– Mis manos están atadas, señor Addison, no tengo autoridad para enviar a mis hombres al Vaticano ni para realizar detenciones… -Las palabras de Roscani, al menos, indicaban que creía la historia de Harry-. Nunca lograríamos extraditar a Marsciano, al cardenal Palestrina o a Farel. En Italia el juez es quien debe demostrar la culpabilidad del sospechoso «fuera de toda duda razonable». La labor del detective, mi labor, la de Scala, Castelletti, y del resto de los miembros del Gruppo Cardinale consiste en reunir pruebas para el fiscal, Marcello Taglia… Pero no existen pruebas, señor Addison, y por tanto no hay fundamento y, sin fundamento, ¿cómo pretende acusar al Vaticano? Usted es abogado, seguro que lo entiende.

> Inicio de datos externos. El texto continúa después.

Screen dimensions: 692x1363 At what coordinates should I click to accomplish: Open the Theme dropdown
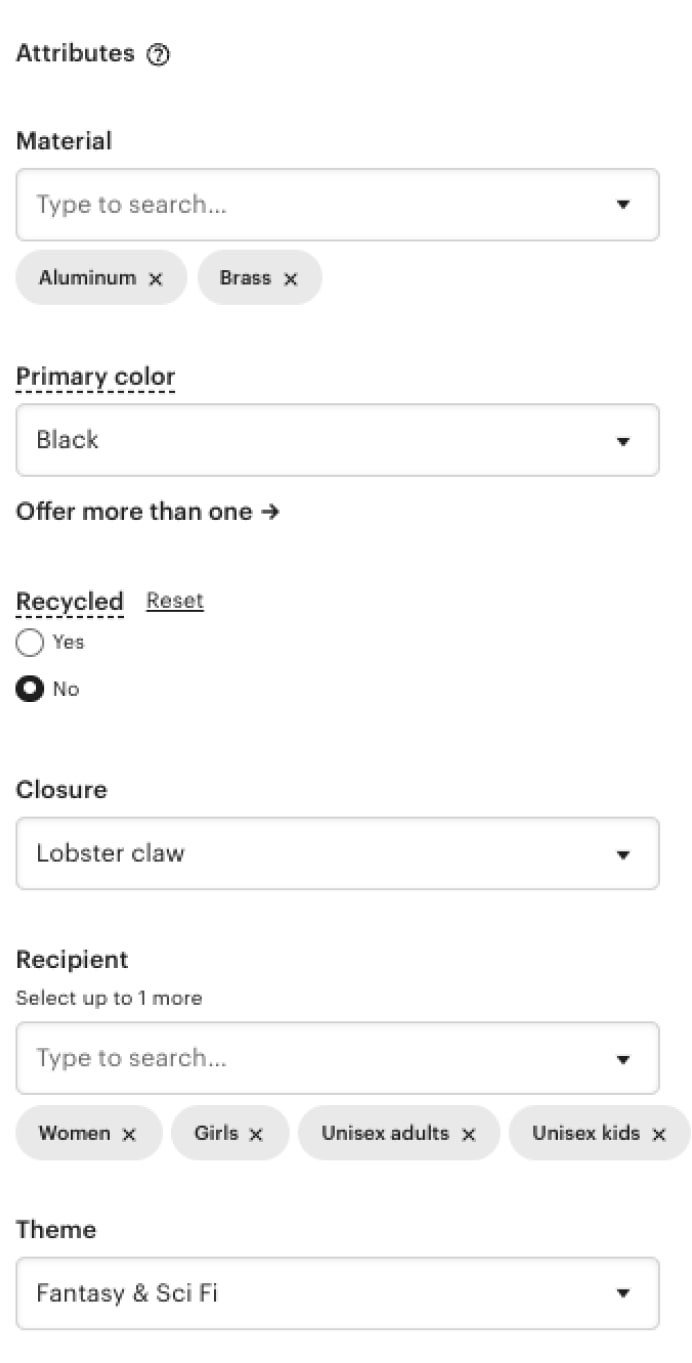623,1293
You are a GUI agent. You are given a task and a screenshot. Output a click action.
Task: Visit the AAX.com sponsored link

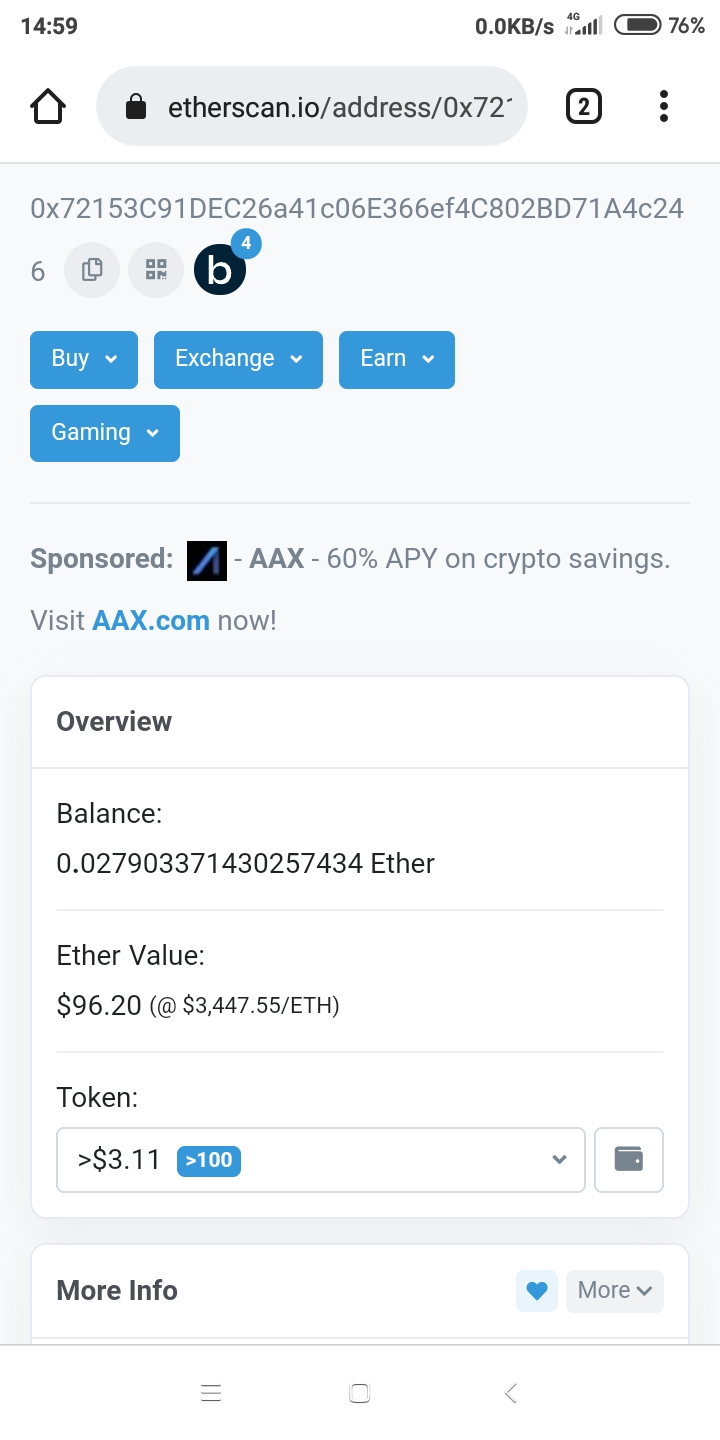pos(150,621)
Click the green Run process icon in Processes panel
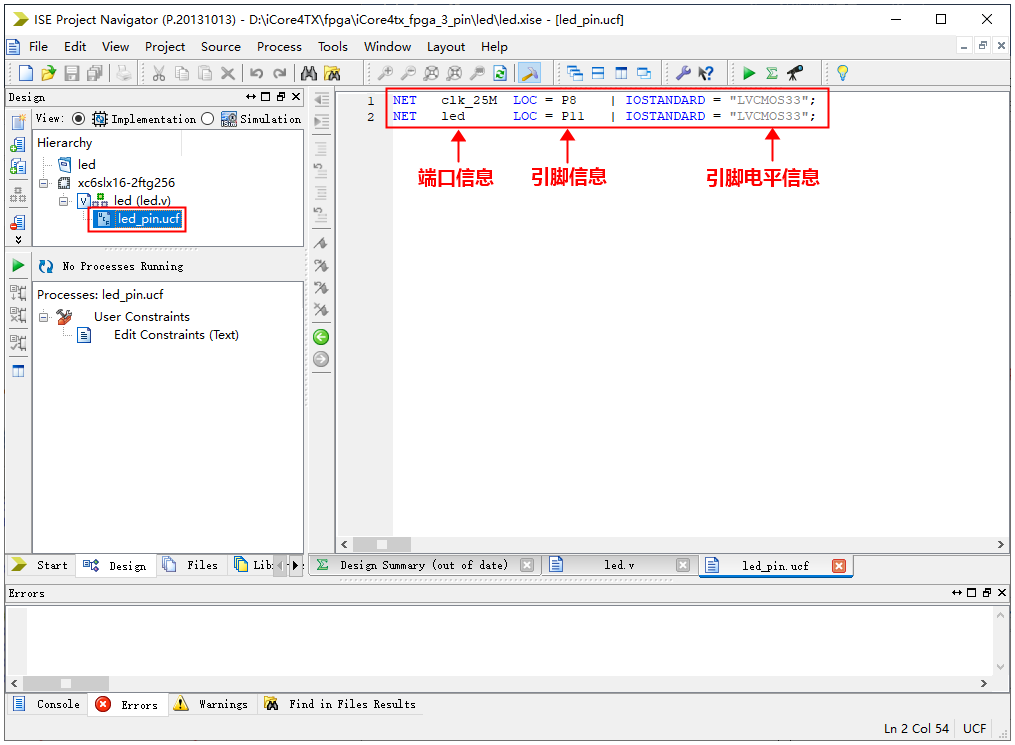 tap(18, 266)
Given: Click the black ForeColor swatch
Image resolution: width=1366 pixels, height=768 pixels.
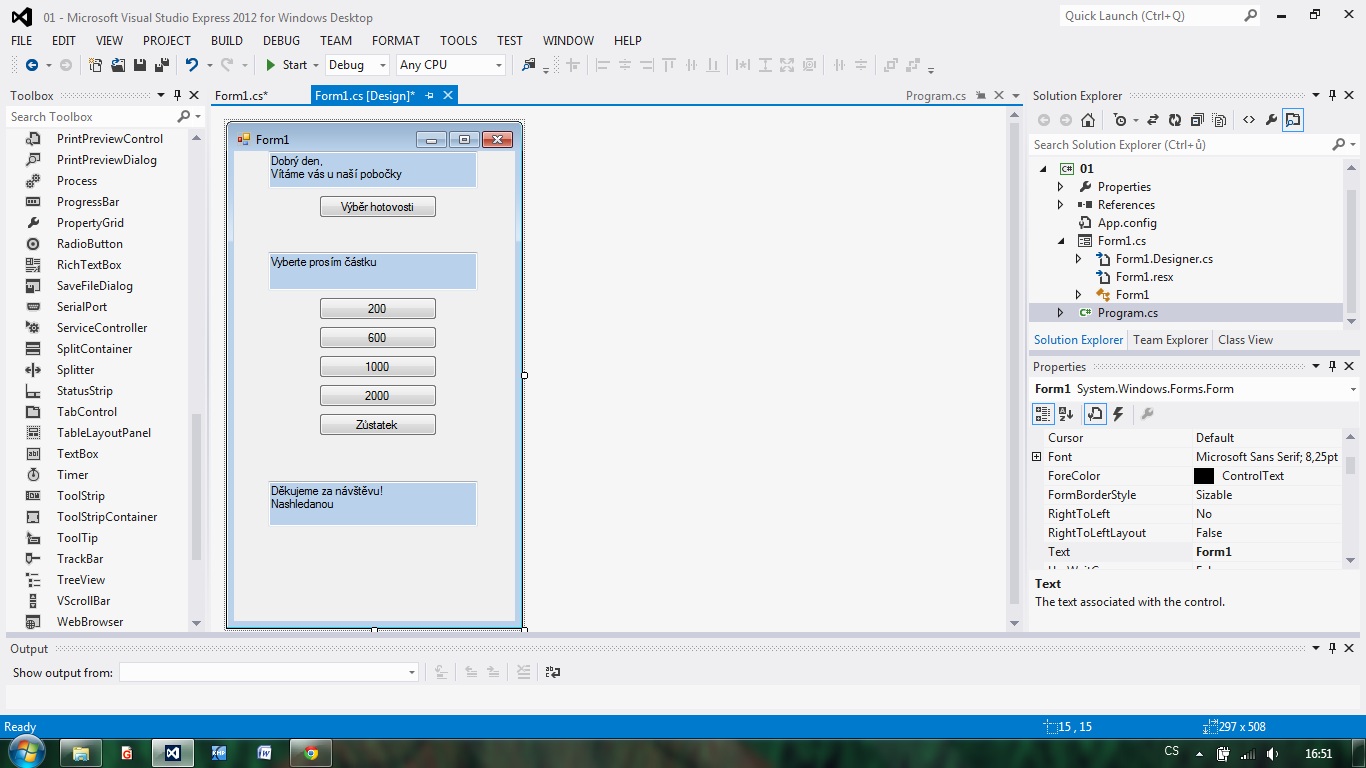Looking at the screenshot, I should click(x=1204, y=476).

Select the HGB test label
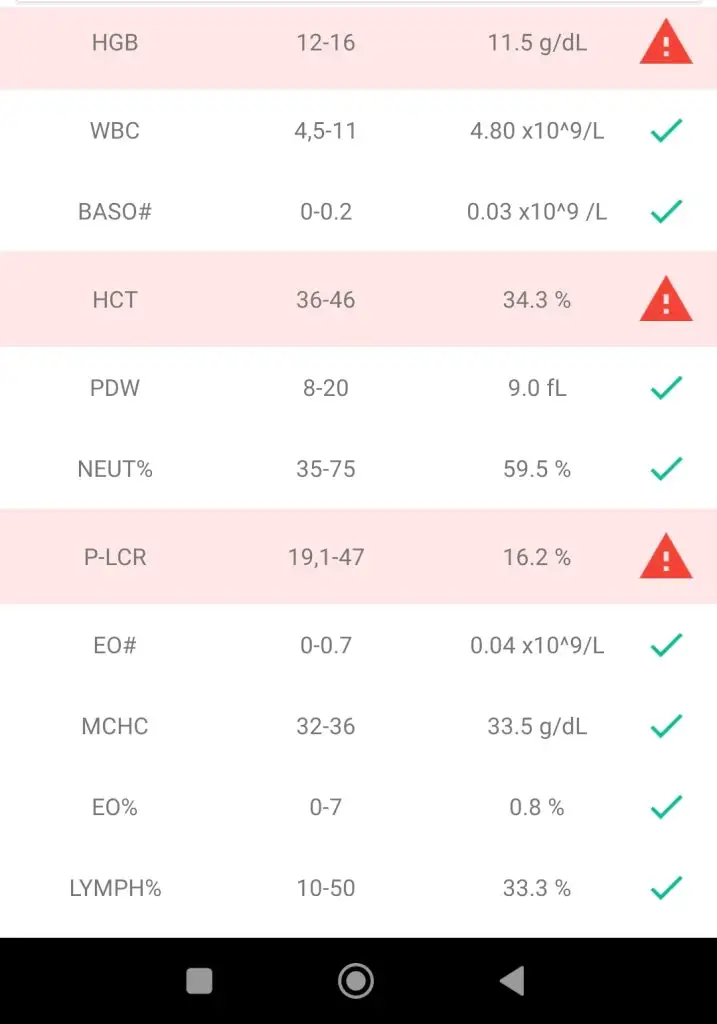[x=115, y=42]
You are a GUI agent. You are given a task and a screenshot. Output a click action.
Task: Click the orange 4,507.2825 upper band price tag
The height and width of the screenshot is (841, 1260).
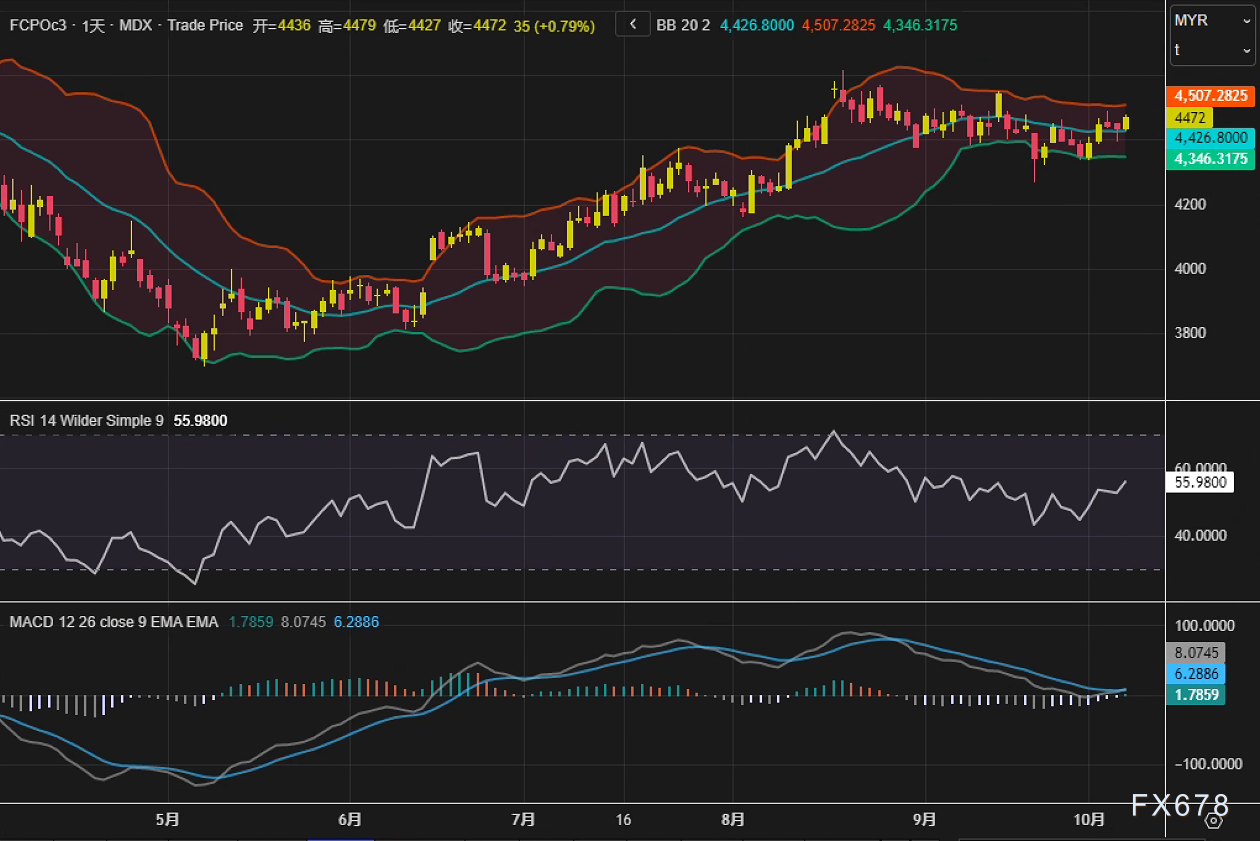[x=1210, y=96]
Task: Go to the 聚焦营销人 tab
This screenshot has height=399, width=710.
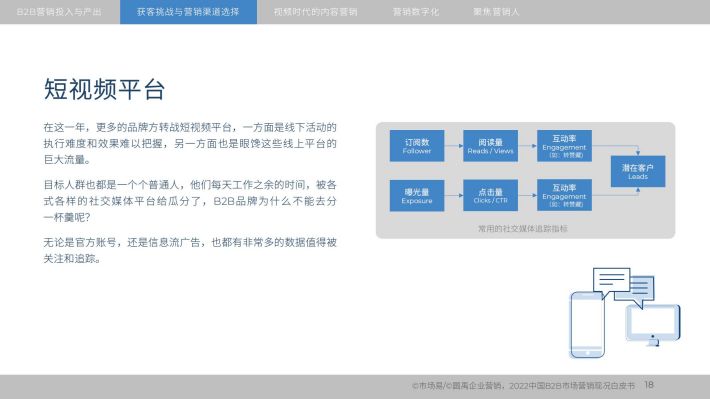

Roscani no había apartado los ojos de Harry durante todo el discurso, y éste percibió en ellos rabia, frustración y una sensación de fracaso personal. Resultaba claro que había un conflicto interior entre sus sentimientos y su deber como policía.
Harry se reclinó en el asiento y observó la misma expresión en el rostro de Scala y Castelletti. Habían llegado al límite de sus competencias; y la política y la ley anularían la justicia. Sólo les restaba cumplir con su deber, y esto significaba procesar a Danny y a él. Y también a Elena.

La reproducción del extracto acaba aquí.